### Goal of the exercise
Reproduce the lines below with every occurrence of "Viewport" changed to "Window", keeping all other text the same.

Entries on where items appear:

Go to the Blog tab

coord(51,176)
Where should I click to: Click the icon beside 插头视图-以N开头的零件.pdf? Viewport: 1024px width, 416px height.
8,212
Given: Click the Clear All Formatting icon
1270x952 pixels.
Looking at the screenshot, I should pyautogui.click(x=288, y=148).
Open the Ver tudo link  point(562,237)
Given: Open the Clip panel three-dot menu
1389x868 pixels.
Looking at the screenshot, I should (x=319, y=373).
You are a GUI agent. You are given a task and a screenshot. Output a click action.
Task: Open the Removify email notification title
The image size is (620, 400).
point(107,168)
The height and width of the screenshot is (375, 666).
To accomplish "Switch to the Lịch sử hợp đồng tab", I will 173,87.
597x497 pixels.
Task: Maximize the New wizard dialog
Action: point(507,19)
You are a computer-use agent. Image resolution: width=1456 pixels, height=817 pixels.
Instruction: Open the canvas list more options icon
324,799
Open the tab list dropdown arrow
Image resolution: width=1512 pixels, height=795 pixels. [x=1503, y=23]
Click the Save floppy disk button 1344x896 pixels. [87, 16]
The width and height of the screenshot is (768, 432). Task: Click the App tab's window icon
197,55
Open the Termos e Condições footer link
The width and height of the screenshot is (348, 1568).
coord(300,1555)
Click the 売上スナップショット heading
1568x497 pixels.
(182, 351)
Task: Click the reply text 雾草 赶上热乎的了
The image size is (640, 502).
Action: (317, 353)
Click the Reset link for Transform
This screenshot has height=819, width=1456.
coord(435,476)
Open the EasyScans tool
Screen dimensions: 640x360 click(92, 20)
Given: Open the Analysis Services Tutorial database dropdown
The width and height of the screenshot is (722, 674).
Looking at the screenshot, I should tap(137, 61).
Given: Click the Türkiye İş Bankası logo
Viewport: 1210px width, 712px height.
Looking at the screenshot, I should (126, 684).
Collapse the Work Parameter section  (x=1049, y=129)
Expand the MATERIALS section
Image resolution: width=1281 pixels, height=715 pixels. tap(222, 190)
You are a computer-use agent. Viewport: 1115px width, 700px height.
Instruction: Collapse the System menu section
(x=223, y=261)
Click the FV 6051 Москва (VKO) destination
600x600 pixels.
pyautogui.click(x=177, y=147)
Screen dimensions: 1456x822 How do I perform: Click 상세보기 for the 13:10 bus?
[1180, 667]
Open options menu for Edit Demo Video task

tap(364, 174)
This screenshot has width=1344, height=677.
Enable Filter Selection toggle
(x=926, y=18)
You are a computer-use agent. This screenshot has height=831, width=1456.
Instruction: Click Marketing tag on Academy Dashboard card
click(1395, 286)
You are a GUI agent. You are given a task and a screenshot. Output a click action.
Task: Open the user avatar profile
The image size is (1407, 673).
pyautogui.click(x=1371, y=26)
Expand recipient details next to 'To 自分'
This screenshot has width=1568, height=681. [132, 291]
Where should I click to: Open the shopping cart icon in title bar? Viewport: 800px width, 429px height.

### The output
Go to the Blog tab

coord(51,176)
Where should I click to: Click the icon beside 插头视图-以N开头的零件.pdf? Window: 1024px width, 416px height.
8,212
Given: Click the Clear All Formatting icon
1270x952 pixels.
Looking at the screenshot, I should pyautogui.click(x=288, y=148).
Open the Ver tudo link  point(562,237)
Given: Open the Clip panel three-dot menu
1389x868 pixels.
Looking at the screenshot, I should (x=319, y=373).
You are a GUI agent. You are given a task and a screenshot. Output a click action.
Task: Open the Removify email notification title
The image size is (620, 400).
point(107,168)
The height and width of the screenshot is (375, 666).
To accomplish "Switch to the Lịch sử hợp đồng tab", I will 173,87.
597x497 pixels.
Task: Maximize the New wizard dialog
Action: point(507,19)
You are a computer-use agent. Image resolution: width=1456 pixels, height=817 pixels.
Instruction: Open the canvas list more options icon
324,799
Open the tab list dropdown arrow
Image resolution: width=1512 pixels, height=795 pixels. [x=1503, y=23]
Click the Save floppy disk button 1344x896 pixels. [87, 16]
The width and height of the screenshot is (768, 432). Task: Click the App tab's window icon
197,55
Open the Termos e Condições footer link
The width and height of the screenshot is (348, 1568).
coord(300,1555)
Click the 売上スナップショット heading
1568x497 pixels.
(182, 351)
Task: Click the reply text 雾草 赶上热乎的了
The image size is (640, 502).
Action: (317, 353)
Click the Reset link for Transform
This screenshot has height=819, width=1456.
coord(435,476)
Open the EasyScans tool
Screen dimensions: 640x360 click(92, 20)
Given: Open the Analysis Services Tutorial database dropdown
The width and height of the screenshot is (722, 674).
Looking at the screenshot, I should tap(137, 61).
Given: Click the Türkiye İş Bankası logo
Window: 1210px width, 712px height.
Looking at the screenshot, I should (126, 684).
Collapse the Work Parameter section  (x=1049, y=129)
Expand the MATERIALS section
Image resolution: width=1281 pixels, height=715 pixels. tap(222, 190)
You are a computer-use agent. Window: 1115px width, 700px height.
Instruction: Collapse the System menu section
(x=223, y=261)
Click the FV 6051 Москва (VKO) destination
600x600 pixels.
pyautogui.click(x=177, y=147)
Screen dimensions: 1456x822 How do I perform: Click 상세보기 for the 13:10 bus?
[1180, 667]
Open options menu for Edit Demo Video task

tap(364, 174)
This screenshot has width=1344, height=677.
Enable Filter Selection toggle
(x=926, y=18)
You are a computer-use agent. This screenshot has height=831, width=1456.
Instruction: Click Marketing tag on Academy Dashboard card
click(1395, 286)
You are a GUI agent. You are given a task and a screenshot. Output a click action.
Task: Open the user avatar profile
The image size is (1407, 673).
pyautogui.click(x=1371, y=26)
Expand recipient details next to 'To 自分'
This screenshot has width=1568, height=681. [132, 291]
Where should I click to: Open the shopping cart icon in title bar? Window: 800px width, 429px height.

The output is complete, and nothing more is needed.